§ Source data
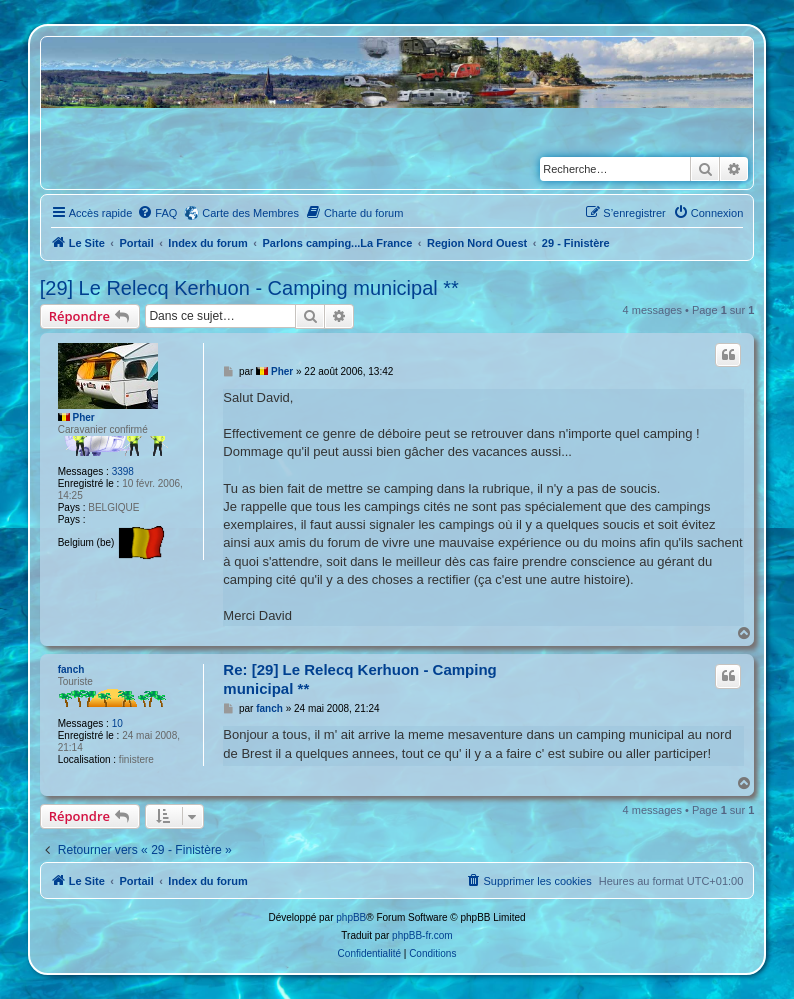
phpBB (351, 917)
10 (117, 723)
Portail (136, 243)
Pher (83, 417)
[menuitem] (157, 213)
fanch (71, 669)
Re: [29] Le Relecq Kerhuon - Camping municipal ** (359, 679)
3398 (123, 471)
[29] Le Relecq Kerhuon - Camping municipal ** (249, 288)
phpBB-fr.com (422, 935)
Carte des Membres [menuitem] (250, 213)
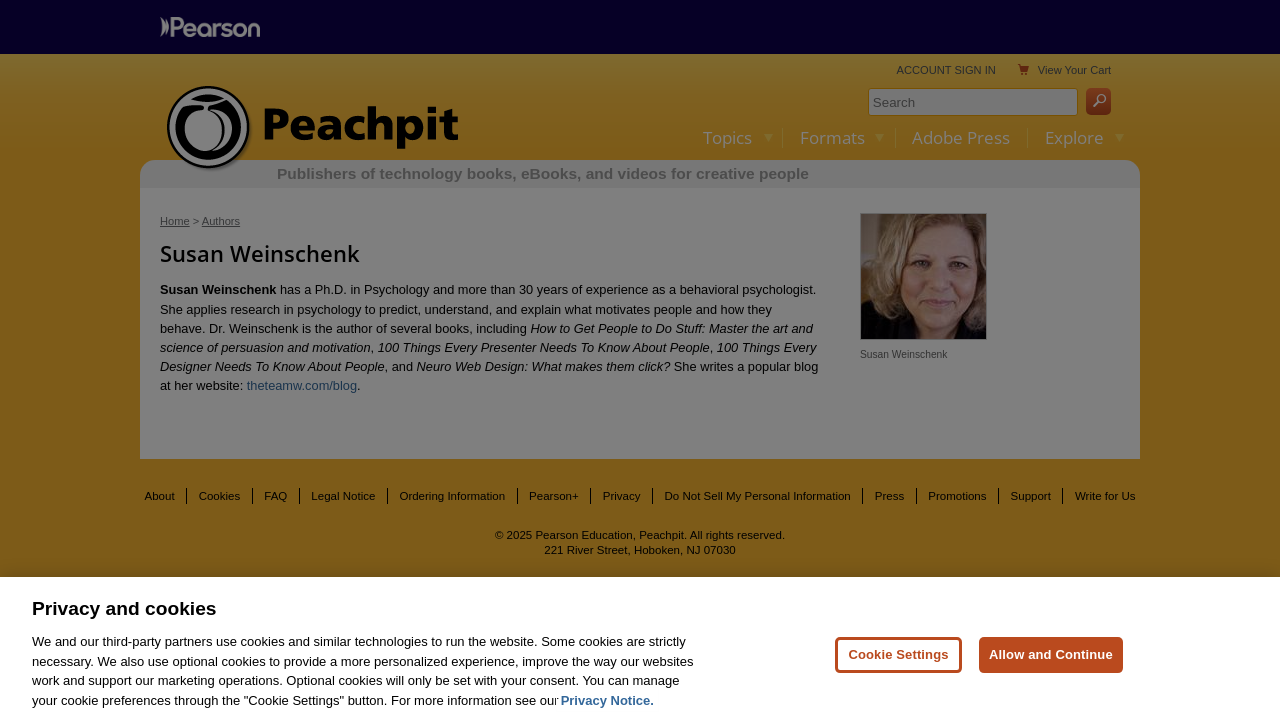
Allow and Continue (1051, 664)
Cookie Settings (898, 664)
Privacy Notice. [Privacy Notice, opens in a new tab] (607, 709)
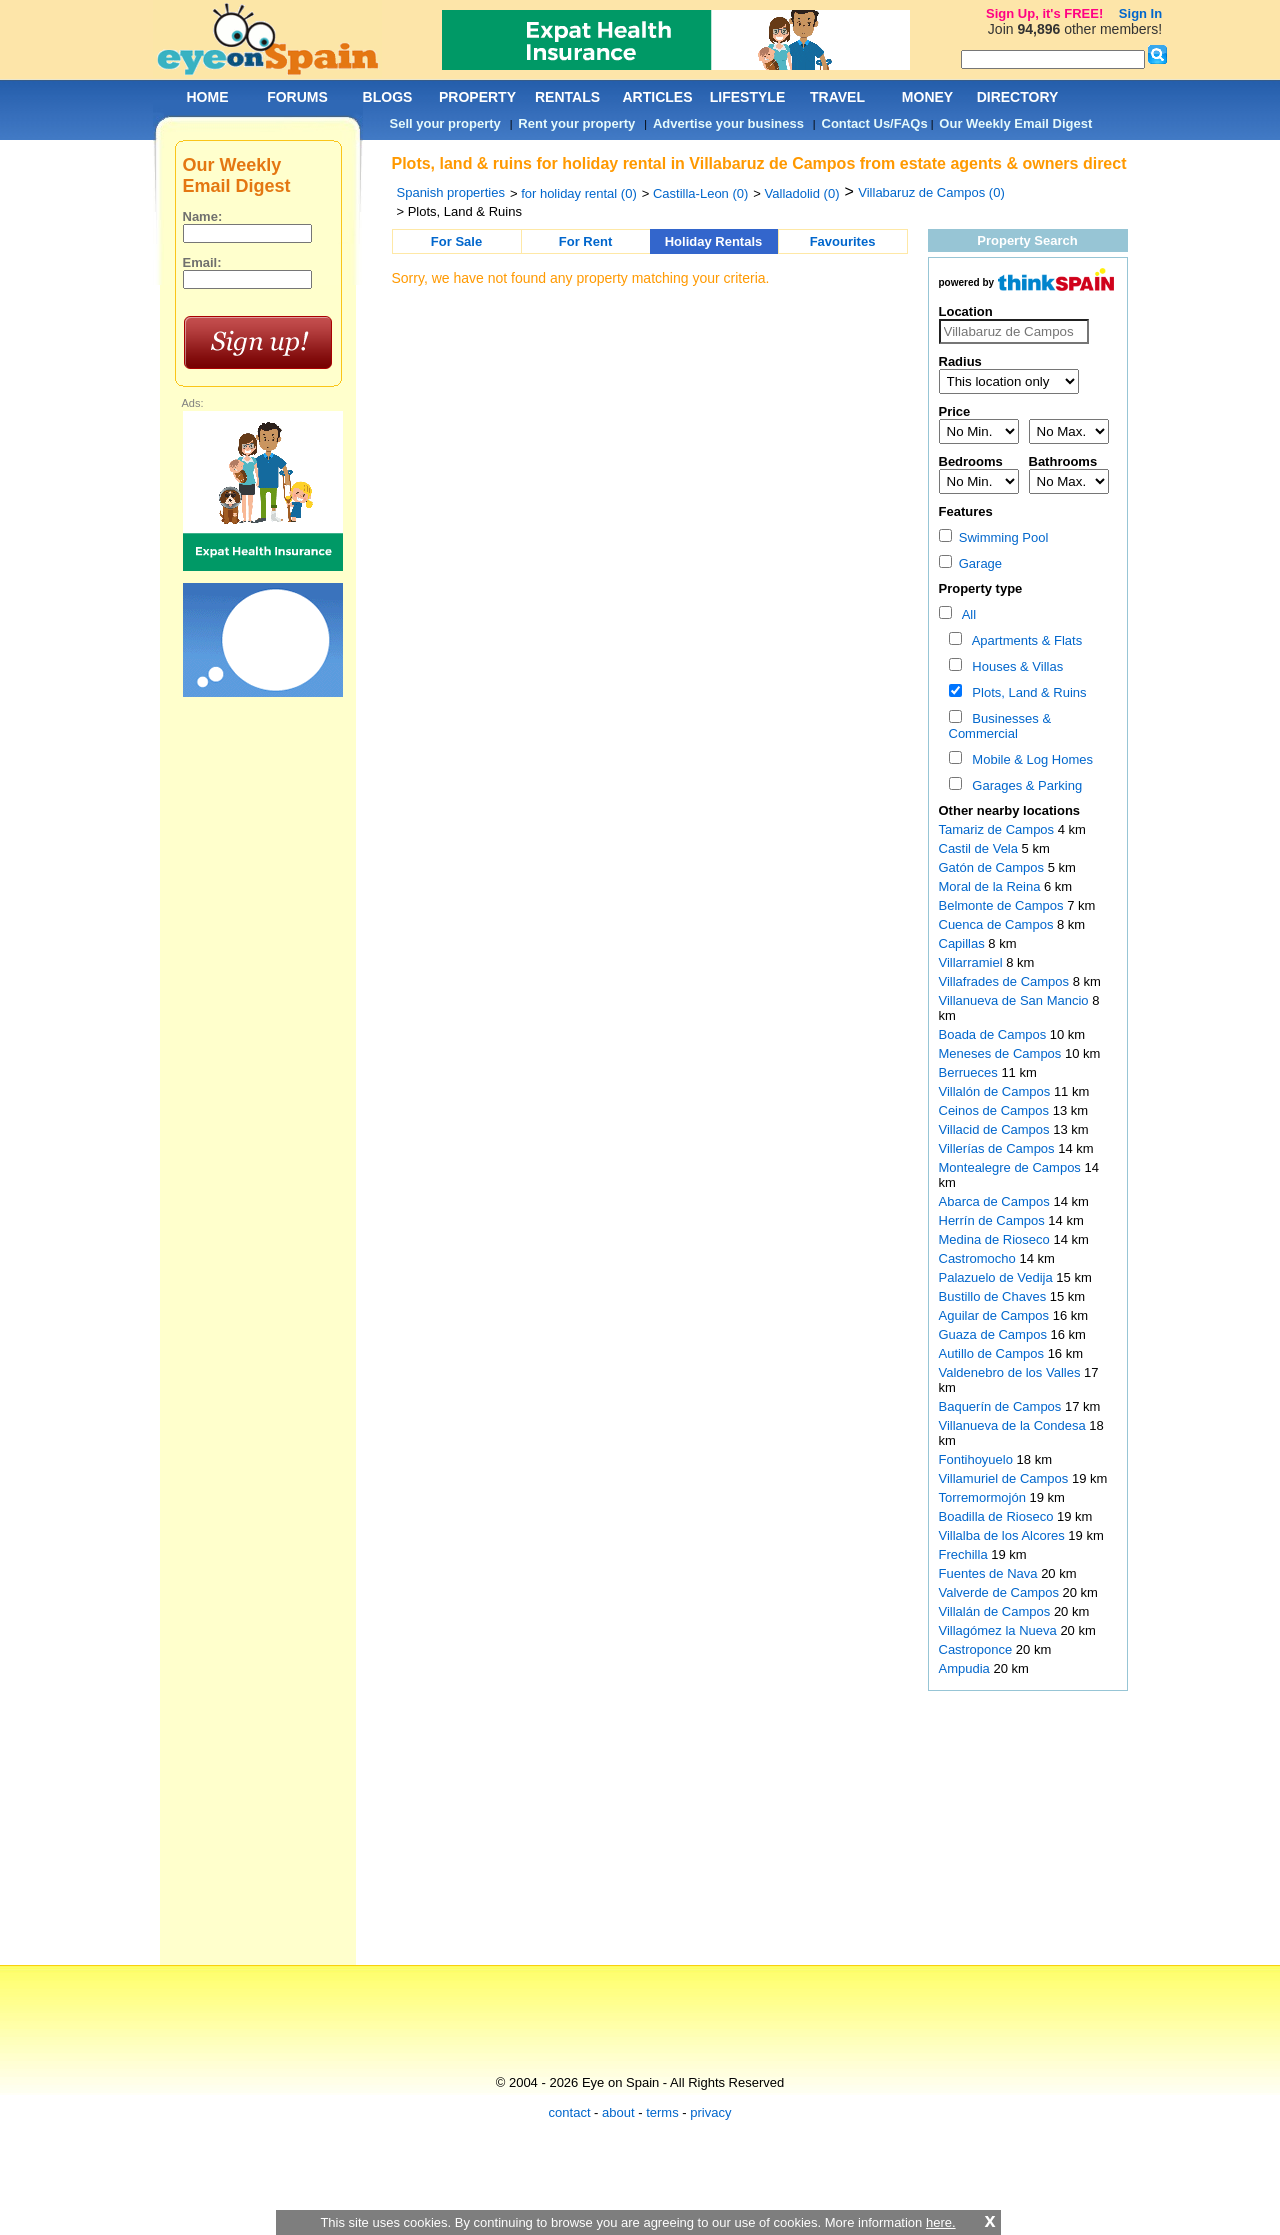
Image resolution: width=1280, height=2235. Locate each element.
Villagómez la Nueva (1000, 1630)
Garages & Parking (1023, 785)
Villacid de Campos (996, 1129)
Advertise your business (728, 123)
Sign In (1140, 13)
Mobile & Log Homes (1029, 759)
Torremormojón (984, 1497)
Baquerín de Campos (1002, 1406)
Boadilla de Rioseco (998, 1516)
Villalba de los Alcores (1004, 1535)
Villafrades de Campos (1006, 981)
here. (941, 2222)
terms (662, 2112)
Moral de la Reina (992, 886)
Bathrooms (1063, 461)
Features (966, 511)
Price (955, 411)
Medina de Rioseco (996, 1239)
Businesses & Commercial (1000, 726)
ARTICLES (658, 97)
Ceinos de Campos (996, 1110)
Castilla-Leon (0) (700, 193)
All (965, 614)
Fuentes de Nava (990, 1573)
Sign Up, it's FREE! (1044, 13)
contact (570, 2112)
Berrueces (970, 1072)
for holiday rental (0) (579, 193)
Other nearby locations (1010, 810)
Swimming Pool (994, 537)
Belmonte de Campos (1003, 905)
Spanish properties (451, 192)
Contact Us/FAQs (875, 123)
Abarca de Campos (996, 1201)
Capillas (964, 943)
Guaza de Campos (995, 1334)
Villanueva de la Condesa (1014, 1425)
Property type (981, 588)
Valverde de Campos (1001, 1592)
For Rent (585, 241)
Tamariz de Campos (998, 829)
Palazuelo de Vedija (998, 1277)
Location (966, 311)
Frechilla (965, 1554)
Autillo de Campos (993, 1353)
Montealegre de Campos (1012, 1167)
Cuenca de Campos (998, 924)
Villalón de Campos (996, 1091)
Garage (971, 563)
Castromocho (979, 1258)
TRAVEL (837, 97)
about (618, 2112)
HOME (208, 97)
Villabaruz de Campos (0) (931, 192)
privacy (710, 2112)
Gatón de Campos (993, 867)
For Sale (456, 241)
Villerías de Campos (999, 1148)
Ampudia (966, 1668)
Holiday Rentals (714, 241)
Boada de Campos (994, 1034)
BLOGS (388, 97)
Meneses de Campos (1002, 1053)
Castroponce (977, 1649)
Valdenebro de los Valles (1012, 1372)
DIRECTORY (1018, 97)
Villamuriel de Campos (1005, 1478)
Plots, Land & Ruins (1025, 692)
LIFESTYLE (747, 97)
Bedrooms (971, 461)
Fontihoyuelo (978, 1459)
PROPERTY (477, 97)
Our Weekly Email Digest (1015, 123)
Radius (960, 361)
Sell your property (445, 123)
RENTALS (567, 97)
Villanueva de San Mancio (1016, 1000)
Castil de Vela (980, 848)
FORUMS (297, 97)
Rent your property (576, 123)
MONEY (927, 97)
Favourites (843, 241)
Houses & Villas (1014, 666)
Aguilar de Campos (996, 1315)
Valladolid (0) (802, 193)
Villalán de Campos (996, 1611)
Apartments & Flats (1023, 640)
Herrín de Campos (994, 1220)
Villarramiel (973, 962)
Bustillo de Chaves (994, 1296)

§ Problem to solve
Starting at the line that has "Villamuriel de Campos (1005, 1478)" and running through the last of the items, write those lines out again with "Radius" swapped for "Distance" and nothing else changed.

§ Correct output
Villamuriel de Campos (1005, 1478)
Plots, Land & Ruins (1025, 692)
LIFESTYLE (747, 97)
Bedrooms (971, 461)
Fontihoyuelo (978, 1459)
PROPERTY (477, 97)
Our Weekly Email Digest (1015, 123)
Distance (960, 361)
Sell your property (445, 123)
RENTALS (567, 97)
Villanueva de San Mancio (1016, 1000)
Castil de Vela (980, 848)
FORUMS (297, 97)
Rent your property (576, 123)
MONEY (927, 97)
Favourites (843, 241)
Houses & Villas (1014, 666)
Aguilar de Campos (996, 1315)
Valladolid (0) (802, 193)
Villalán de Campos (996, 1611)
Apartments & Flats (1023, 640)
Herrín de Campos (994, 1220)
Villarramiel (973, 962)
Bustillo de Chaves (994, 1296)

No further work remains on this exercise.